Mosley (Charcoal Joe, 2016, etc.) begins what looks to be a new series with a protagonist whose territory covers New York City’s outer boroughs—and, yes, that means Staten Island, too.
Joe King Oliver was an ace investigator with the NYPD until his roving eye helped him get framed for sexual assault. “Trouble ambushed me with my pants down and my nose open,” as he explains to an acquaintance. He is kicked off the force and thrown into Riker’s Island, where he faces the kind of demeaning and vicious attacks a jailed cop would expect from inmates until a stretch in solitary confinement and an abrupt release save his life. Eleven years later, King (as some of his friends call him) is making a living as a private eye based on Brooklyn’s Montague Street when his mundane existence is jolted by two events: a letter from a woman admitting she was coerced into setting him up years before and a case involving a radical black activist who’s been sentenced to death for killing two corrupt, abusive officers. King sees serendipity in the convergence of these two cases, believing that if he could exonerate the activist, it’d be a way of finally exorcising his rueful memories.

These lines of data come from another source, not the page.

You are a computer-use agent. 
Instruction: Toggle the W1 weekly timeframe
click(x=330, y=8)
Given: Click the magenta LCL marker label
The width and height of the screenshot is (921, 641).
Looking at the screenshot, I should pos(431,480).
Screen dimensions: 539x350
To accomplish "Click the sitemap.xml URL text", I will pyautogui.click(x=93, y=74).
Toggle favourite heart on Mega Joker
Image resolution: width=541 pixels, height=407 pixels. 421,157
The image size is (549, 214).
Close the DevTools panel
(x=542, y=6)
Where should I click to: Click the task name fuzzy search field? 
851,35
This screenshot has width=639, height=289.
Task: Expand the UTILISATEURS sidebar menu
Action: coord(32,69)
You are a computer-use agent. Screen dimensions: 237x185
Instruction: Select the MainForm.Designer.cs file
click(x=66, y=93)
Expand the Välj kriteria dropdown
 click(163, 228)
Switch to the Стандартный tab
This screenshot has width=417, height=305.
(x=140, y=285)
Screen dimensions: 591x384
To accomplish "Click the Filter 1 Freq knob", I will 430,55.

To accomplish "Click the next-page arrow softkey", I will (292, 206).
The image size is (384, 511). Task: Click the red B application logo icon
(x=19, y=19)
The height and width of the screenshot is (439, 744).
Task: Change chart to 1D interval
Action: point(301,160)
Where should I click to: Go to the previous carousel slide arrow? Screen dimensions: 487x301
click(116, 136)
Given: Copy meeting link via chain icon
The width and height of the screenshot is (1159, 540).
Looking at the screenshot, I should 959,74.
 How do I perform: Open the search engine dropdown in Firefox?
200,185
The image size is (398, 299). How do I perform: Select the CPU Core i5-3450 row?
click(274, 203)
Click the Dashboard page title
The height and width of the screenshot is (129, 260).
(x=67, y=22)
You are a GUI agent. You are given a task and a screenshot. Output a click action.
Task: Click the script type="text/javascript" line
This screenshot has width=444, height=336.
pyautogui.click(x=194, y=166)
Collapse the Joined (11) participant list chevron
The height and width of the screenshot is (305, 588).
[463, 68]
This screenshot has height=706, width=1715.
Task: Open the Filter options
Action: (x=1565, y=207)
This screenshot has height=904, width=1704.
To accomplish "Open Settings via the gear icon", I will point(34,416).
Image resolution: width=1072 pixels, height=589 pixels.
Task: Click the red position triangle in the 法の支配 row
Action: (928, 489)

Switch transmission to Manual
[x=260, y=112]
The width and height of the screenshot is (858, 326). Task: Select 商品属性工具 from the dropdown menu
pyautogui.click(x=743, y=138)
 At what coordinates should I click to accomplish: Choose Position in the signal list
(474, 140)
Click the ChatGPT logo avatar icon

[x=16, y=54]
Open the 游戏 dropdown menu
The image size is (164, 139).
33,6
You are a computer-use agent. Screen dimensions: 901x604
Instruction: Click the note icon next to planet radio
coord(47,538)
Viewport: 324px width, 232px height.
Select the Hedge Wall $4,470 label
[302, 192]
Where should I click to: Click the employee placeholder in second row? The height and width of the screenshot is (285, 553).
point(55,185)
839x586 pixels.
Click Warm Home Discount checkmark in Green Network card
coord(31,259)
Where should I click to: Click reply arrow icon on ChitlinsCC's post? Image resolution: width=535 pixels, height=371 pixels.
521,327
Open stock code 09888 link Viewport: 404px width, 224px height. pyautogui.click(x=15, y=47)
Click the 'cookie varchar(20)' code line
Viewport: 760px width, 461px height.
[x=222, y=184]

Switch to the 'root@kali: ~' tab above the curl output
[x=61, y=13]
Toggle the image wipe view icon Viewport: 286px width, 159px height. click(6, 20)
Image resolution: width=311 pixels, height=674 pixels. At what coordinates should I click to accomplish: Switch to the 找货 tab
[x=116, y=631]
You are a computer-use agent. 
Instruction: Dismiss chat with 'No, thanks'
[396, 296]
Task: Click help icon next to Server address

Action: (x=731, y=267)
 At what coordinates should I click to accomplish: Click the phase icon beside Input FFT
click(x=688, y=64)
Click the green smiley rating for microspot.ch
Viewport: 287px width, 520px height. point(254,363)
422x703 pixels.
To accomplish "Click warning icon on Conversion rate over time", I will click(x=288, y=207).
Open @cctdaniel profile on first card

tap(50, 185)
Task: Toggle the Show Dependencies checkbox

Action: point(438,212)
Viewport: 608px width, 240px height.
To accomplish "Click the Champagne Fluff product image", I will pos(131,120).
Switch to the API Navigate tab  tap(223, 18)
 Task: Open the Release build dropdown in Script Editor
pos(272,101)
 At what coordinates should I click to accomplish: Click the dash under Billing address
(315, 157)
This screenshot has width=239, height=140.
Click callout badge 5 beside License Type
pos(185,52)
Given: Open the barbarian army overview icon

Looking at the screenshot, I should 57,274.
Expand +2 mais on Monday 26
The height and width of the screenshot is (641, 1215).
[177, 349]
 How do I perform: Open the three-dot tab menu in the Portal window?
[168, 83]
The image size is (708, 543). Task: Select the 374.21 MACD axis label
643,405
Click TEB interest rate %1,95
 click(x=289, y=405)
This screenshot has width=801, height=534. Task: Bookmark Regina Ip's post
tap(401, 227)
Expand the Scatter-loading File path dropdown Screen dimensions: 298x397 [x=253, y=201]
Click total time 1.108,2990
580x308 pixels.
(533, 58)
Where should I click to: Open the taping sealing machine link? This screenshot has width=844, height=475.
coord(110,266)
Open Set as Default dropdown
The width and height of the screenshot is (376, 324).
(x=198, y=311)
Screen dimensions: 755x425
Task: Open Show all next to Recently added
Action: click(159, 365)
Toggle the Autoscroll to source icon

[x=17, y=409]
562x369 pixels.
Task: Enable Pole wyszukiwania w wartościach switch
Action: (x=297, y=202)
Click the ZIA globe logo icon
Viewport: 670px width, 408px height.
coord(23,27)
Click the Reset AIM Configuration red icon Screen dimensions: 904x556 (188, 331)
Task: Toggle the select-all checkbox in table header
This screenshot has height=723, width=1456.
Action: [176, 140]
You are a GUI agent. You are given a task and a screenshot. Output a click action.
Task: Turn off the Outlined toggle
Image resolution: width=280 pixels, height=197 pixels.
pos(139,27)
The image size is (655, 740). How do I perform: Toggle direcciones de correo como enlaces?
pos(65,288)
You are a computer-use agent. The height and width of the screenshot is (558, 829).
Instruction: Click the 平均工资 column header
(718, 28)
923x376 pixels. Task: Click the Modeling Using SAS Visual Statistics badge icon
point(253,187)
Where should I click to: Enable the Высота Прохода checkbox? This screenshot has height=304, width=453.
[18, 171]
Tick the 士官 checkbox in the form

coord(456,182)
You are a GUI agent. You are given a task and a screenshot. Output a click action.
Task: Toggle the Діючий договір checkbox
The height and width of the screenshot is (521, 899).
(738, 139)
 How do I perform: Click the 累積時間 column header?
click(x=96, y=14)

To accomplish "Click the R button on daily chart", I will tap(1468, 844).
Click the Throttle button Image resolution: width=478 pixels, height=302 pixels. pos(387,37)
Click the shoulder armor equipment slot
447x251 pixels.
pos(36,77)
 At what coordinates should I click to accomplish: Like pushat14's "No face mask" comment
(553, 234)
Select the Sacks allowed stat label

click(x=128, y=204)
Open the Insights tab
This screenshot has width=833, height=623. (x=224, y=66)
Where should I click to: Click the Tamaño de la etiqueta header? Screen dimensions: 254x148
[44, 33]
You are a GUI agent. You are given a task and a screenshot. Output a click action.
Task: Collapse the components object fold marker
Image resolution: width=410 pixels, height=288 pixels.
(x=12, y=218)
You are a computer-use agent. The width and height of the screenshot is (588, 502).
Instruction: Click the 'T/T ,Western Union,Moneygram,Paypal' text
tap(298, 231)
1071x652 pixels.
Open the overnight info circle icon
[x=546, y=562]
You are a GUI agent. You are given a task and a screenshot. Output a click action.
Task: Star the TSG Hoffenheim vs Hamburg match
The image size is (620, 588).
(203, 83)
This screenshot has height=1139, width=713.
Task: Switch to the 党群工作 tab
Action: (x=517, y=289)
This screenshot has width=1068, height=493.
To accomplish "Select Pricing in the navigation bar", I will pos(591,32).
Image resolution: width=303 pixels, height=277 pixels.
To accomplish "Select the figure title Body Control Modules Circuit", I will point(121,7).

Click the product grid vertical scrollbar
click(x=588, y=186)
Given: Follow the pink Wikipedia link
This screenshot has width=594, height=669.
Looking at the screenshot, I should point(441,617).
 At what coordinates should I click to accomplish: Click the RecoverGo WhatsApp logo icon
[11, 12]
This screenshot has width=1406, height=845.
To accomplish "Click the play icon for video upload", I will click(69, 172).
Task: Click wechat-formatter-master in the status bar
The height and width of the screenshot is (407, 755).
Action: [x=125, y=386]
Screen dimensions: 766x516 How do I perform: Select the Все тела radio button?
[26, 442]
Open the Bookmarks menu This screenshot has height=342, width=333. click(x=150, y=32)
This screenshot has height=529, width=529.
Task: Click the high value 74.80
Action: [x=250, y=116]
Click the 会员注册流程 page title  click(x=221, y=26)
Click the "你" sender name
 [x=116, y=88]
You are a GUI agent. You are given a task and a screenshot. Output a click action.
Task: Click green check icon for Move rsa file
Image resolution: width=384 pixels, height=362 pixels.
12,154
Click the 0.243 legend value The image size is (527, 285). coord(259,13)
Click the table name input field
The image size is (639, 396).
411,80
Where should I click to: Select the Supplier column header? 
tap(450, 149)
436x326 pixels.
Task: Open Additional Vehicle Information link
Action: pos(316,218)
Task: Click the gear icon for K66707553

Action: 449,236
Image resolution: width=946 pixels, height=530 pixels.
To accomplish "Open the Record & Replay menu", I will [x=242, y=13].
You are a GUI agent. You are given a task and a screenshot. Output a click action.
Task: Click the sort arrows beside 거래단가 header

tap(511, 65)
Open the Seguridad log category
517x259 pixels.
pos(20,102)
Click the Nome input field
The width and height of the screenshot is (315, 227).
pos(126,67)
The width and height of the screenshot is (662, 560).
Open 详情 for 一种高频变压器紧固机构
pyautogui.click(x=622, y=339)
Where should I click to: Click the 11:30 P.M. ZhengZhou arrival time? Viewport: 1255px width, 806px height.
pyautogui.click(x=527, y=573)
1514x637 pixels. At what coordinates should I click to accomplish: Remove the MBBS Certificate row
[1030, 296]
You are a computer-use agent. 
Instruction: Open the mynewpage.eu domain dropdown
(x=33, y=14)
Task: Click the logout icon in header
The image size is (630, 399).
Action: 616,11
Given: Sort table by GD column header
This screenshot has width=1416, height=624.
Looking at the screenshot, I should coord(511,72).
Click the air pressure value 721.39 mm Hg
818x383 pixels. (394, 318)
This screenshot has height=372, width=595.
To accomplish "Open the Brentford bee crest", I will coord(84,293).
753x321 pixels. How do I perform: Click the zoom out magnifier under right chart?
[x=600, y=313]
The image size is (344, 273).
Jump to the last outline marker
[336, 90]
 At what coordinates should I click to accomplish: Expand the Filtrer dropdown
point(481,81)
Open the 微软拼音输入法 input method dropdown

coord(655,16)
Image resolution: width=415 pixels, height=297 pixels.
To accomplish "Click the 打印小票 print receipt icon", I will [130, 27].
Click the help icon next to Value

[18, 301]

His dual inquiries carry him from glittering Wall Street offices to seedy alleyways all over the city, and he encounters double-dealing lawyers, shady cops, drug addicts, hired killers, and prostitutes along the way. The only people King can count on are his loyal and precocious 17-year-old daughter, Aja-Denise, and an equally loyal but tightly wound career criminal named Melquarth “Mel” Frost, whose capacity for violence will remind Mosley devotees of Mouse, the homicidal thug who either helps or hinders Easy Rawlins in the author’s first and best-known series. Indeed, so many aspects of this novel are reminiscent of other Mosley books that it tempts one to wonder whether he’s stretching his resources a little thin. But ultimately it’s Mosley’s signature style—rough-hewn, rhythmic, and lyrical—that makes you ready and eager for whatever he’s serving up.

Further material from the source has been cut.